▸ ENUNCIADO DEL EJERCICIO: Actualiza el tramo del texto sobre Myanmar que va desde "ASIA/MYANMAR - El" hasta "golpe de Estado." y cambia "golpe de Estado" por "golpe militar".

▸ TEXTO PROPORCIONADO:
§

ASIA/MYANMAR - El cardenal Bo: “En el Myanmar devastado por la guerra y abandonado por el mundo aún hay esperanza”

jueves, 12 febrero 2026

Yangon (Agencia Fides) – «En el drama colectivo marcado por la inseguridad y la incertidumbre sobre el futuro, todavía es posible mantener la esperanza en Myanmar, incluso en medio del conflicto, la pobreza y el doloroso sentimiento de abandono internacional. Pero esta esperanza no es un optimismo ingenuo: es una esperanza cristiana nacida de la Cruz y de la Resurrección. La esperanza en Myanmar hoy es una esperanza crucificada y, sin embargo, no está muerta». Así lo afirma el arzobispo de Yangon, el cardenal Charles Maung Bo, en un mensaje enviado a la Agencia Fides, en el que describe la situación del país cinco años después del golpe de Estado.
«Ante todo –señala– nuestra esperanza está puesta en Dios, no en las circunstancias. El pueblo de Myanmar ha perdido muchas seguridades, la paz, los medios de subsistencia, la estabilidad e incluso la atención internacional, pero no ha perdido la presencia de Dios. Como recuerdan los Salmos, “El Señor está cerca de los que tienen el corazón quebrantado”. En las aldeas vaciadas por la guerra, en los campos de desplazados internos, entre las lágrimas silenciosas de las madres y la perseverancia de catequistas y religiosos, Dios sigue caminando con su pueblo».
«En segundo lugar –explica el cardenal– los mismos pobres se han convertido en signos de esperanza. En Myanmar, los pobres continúan compartiendo lo poco que tienen; las familias siguen rezando juntas; los jóvenes continúan realizando voluntariado, sirviendo y soñando con un futuro mejor. La Iglesia permanece cercana a quienes sufren, a través de la educación, la asistencia sanitaria, la ayuda humanitaria y la mediación silenciosa. No son signos espectaculares, sino signos del Evangelio, como el grano de mostaza».
En un tercer punto, el cardenal Bo subraya que «la fidelidad de la Iglesia es en sí misma esperanza. Cuando la Iglesia rechaza el odio, repudia la violencia y continúa hablando el lenguaje de la reconciliación y de la dignidad humana, se convierte en un sacramento de esperanza. Incluso cuando el mundo parece indiferente, la Iglesia en Myanmar sigue creyendo que la violencia no tendrá la última palabra».
Asimismo, señala que, aunque pueda parecer que existe indiferencia por parte de la comunidad internacional, «eso no significa abandono por parte de Dios, que a menudo actúa en los lugares olvidados. Myanmar puede sentirse descuidado, pero no está olvidado en el plan de Dios. La sangre de los inocentes, las oraciones de quienes sufren y la resiliencia de los fieles no son en vano».

§

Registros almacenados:
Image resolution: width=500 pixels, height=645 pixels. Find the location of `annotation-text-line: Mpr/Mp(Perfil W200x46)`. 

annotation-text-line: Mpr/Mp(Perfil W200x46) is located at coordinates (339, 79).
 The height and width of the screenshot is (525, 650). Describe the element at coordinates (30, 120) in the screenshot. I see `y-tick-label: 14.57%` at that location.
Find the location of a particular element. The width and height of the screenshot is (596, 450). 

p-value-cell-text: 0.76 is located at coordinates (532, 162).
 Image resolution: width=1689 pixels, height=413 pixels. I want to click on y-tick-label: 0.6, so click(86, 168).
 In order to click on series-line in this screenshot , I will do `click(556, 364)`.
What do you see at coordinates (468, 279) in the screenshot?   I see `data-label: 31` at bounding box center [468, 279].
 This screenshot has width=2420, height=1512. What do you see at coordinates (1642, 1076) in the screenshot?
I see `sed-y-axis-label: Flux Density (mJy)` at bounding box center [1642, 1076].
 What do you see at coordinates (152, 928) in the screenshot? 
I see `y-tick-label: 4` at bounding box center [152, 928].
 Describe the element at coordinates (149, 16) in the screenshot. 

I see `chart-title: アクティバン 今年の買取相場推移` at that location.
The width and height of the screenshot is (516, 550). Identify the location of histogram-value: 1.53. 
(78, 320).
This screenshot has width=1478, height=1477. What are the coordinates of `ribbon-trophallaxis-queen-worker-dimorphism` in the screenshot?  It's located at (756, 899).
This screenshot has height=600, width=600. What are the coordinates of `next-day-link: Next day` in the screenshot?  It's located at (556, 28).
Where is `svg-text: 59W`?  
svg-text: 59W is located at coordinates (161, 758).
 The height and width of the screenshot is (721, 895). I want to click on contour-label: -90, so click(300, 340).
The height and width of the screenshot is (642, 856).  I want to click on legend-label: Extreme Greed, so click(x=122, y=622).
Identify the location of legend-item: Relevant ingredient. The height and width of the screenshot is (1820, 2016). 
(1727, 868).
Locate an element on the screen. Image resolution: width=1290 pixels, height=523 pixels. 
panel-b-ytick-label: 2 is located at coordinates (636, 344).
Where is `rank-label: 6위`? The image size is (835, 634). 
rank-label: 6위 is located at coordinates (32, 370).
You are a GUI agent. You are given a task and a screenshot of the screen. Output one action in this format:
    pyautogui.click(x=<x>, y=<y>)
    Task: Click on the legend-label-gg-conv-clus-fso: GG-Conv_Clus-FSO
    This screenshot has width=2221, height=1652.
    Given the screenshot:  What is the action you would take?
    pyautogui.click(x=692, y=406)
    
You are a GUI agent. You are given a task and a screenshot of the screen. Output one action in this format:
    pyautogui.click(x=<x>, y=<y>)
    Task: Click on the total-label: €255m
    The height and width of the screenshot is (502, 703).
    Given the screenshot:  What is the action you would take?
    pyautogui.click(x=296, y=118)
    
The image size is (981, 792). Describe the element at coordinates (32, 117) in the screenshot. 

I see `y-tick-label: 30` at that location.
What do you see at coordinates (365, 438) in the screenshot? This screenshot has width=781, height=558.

§

▸ SOLUCIÓN PROPUESTA:
ASIA/MYANMAR - El cardenal Bo: “En el Myanmar devastado por la guerra y abandonado por el mundo aún hay esperanza”

jueves, 12 febrero 2026

Yangon (Agencia Fides) – «En el drama colectivo marcado por la inseguridad y la incertidumbre sobre el futuro, todavía es posible mantener la esperanza en Myanmar, incluso en medio del conflicto, la pobreza y el doloroso sentimiento de abandono internacional. Pero esta esperanza no es un optimismo ingenuo: es una esperanza cristiana nacida de la Cruz y de la Resurrección. La esperanza en Myanmar hoy es una esperanza crucificada y, sin embargo, no está muerta». Así lo afirma el arzobispo de Yangon, el cardenal Charles Maung Bo, en un mensaje enviado a la Agencia Fides, en el que describe la situación del país cinco años después del golpe militar.